Figure 3.

Mefloquine in combination with IFN-γ inhibits tumor growth through the activation of Lpcat3. (A) The numbers of A375 and A549 cells in cultures supplemented with Mef (4 µM) or IFN-γ (20 ng/mL) for 24, 48, or 72 hours were determined (n=6 replicate cultures for each cell type). (B) A colony formation assay of A375 and A549 cells in cultures supplemented with Mef (4 µM) or IFN-γ (20 ng/mL) for 48 hours (n=3 replicate cultures for each cell type). (C–D) The relative mRNA expression of LPCAT3 and IRF1 in A375 and A549 cells treated for 48 hours with Mef (4 µM) or IFN-γ (20 ng/mL) was determined (n=3 replicate cultures for each cell type). (E) Immunoblots of LPCAT3, IRF1, and P-STAT1 in A375 and A549 cells after Mef (4 µM) or IFN-γ (20 ng/mL) treatment for 6 hours are shown. (F) Primers were designed for the LPCAT3 promoter region based on JASPAR predictions. (G) IRF1 binding to the promoter of LPCAT3 in A375 cells was validated by ChIP-qPCR (n=3 replicate cultures for each cell type).
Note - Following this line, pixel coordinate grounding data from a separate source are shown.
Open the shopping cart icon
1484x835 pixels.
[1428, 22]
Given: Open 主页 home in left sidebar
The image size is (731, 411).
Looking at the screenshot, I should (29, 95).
All the data are presented as the mean (±SD). One-way analysis of variance was performed for comparisons among multiple groups. Statistical significance was assessed according to statistical methods (*p<0.05; **p<0.01; and ***p<0.001). ChIP, chromatin immunoprecipitation; IFN, interferon; LLC, Lewis lung cancer; LPCAT3, lysophosphatidylcholine acyltransferase 3; Mef, mefloquine; mRNA, messenger RNA; qPCR, Quantitative Real-time PCR.